[What is being asked] Please rewrite the entries from the start through the line containing "pos(711,17)", including the requests, and scale every coordinate in the answers by 1.25, rounding to whole numbers with halves rounded up.

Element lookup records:
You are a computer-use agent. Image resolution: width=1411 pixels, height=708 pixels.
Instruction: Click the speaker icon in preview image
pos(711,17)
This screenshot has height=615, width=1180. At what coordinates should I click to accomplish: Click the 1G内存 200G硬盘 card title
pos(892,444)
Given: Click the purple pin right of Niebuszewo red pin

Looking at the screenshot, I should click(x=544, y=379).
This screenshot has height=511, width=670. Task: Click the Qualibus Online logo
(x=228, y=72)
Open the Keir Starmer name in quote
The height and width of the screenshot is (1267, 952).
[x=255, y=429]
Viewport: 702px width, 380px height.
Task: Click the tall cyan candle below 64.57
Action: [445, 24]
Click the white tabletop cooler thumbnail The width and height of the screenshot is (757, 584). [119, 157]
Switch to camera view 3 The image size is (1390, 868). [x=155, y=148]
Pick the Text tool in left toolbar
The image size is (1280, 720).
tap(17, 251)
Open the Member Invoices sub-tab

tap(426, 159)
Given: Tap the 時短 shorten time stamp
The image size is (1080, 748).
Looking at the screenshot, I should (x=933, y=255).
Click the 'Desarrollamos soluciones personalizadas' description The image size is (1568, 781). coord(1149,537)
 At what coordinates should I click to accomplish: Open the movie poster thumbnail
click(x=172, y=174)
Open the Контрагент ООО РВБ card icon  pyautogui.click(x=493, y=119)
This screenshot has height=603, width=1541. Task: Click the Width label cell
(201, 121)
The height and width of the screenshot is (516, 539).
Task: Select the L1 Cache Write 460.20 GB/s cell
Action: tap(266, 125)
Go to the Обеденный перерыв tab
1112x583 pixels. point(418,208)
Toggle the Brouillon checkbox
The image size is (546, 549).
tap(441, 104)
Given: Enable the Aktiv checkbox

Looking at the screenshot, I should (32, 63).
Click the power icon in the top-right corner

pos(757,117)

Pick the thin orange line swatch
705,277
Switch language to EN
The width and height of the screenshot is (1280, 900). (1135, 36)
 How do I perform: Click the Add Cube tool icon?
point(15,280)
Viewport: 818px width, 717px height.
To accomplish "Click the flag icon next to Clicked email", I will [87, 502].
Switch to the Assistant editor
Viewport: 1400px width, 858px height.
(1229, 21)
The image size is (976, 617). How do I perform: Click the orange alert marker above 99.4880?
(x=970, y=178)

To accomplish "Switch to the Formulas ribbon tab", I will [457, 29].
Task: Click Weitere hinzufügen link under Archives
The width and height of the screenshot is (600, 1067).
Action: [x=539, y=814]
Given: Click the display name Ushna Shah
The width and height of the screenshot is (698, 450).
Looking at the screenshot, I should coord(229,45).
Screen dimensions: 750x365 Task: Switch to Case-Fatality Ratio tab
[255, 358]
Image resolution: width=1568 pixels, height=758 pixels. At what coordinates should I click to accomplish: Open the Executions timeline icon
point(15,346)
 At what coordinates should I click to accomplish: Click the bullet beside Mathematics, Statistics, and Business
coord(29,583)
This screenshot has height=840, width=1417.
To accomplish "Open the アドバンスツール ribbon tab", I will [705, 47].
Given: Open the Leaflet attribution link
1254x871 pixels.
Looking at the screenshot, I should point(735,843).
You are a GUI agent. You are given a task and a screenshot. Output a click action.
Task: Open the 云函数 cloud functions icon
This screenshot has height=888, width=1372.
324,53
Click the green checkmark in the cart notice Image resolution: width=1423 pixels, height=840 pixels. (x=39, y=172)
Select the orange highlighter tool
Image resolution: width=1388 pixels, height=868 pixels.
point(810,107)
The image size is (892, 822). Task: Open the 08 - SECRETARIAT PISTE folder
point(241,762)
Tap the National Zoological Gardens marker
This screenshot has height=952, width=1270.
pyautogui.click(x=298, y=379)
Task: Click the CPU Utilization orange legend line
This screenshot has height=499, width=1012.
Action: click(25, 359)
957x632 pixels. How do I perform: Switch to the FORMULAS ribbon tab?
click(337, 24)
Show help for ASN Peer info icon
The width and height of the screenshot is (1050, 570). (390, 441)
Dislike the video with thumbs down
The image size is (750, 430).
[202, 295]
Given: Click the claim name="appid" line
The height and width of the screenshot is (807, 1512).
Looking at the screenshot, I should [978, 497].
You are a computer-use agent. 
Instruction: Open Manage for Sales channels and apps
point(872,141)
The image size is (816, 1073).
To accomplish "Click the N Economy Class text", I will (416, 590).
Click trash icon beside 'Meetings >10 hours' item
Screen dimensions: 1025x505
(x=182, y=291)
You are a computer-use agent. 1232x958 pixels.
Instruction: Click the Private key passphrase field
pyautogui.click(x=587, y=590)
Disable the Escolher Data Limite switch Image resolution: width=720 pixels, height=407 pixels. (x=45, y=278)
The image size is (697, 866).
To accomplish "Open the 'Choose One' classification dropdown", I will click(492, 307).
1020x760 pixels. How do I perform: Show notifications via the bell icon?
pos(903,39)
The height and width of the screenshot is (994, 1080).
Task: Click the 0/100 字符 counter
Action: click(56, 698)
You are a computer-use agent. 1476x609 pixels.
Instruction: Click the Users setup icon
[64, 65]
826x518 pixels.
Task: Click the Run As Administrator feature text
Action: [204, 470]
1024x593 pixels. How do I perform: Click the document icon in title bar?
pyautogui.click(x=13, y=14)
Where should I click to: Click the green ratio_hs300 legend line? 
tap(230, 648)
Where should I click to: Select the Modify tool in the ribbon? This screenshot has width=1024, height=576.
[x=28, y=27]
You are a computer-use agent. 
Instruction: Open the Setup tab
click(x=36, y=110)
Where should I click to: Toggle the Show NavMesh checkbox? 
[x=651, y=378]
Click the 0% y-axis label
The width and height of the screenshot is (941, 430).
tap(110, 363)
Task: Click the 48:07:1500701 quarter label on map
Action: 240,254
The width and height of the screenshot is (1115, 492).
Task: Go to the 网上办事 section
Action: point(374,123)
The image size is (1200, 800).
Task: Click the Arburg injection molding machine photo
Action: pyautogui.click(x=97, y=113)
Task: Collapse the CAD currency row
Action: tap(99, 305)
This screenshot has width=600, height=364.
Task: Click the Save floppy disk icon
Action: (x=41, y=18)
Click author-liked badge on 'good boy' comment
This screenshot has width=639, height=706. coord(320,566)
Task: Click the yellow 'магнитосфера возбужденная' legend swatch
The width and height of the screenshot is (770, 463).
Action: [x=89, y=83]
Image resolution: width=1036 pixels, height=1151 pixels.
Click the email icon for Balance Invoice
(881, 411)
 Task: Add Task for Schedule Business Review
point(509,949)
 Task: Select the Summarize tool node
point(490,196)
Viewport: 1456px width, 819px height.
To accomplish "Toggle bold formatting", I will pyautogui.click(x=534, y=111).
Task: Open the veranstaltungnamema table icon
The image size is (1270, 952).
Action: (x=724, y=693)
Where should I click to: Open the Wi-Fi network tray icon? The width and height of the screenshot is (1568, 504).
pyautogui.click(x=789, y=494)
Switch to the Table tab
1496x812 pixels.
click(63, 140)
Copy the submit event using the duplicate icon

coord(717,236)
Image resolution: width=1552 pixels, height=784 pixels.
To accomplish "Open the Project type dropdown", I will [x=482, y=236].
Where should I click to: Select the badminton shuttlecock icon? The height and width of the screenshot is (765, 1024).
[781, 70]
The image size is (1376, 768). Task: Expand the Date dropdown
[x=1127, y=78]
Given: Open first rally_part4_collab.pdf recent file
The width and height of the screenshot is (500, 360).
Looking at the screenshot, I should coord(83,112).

[Full answer]
You are a computer-use agent. Image resolution: width=1411 pixels, height=708 pixels.
Instruction: Click the speaker icon in preview image
pos(889,21)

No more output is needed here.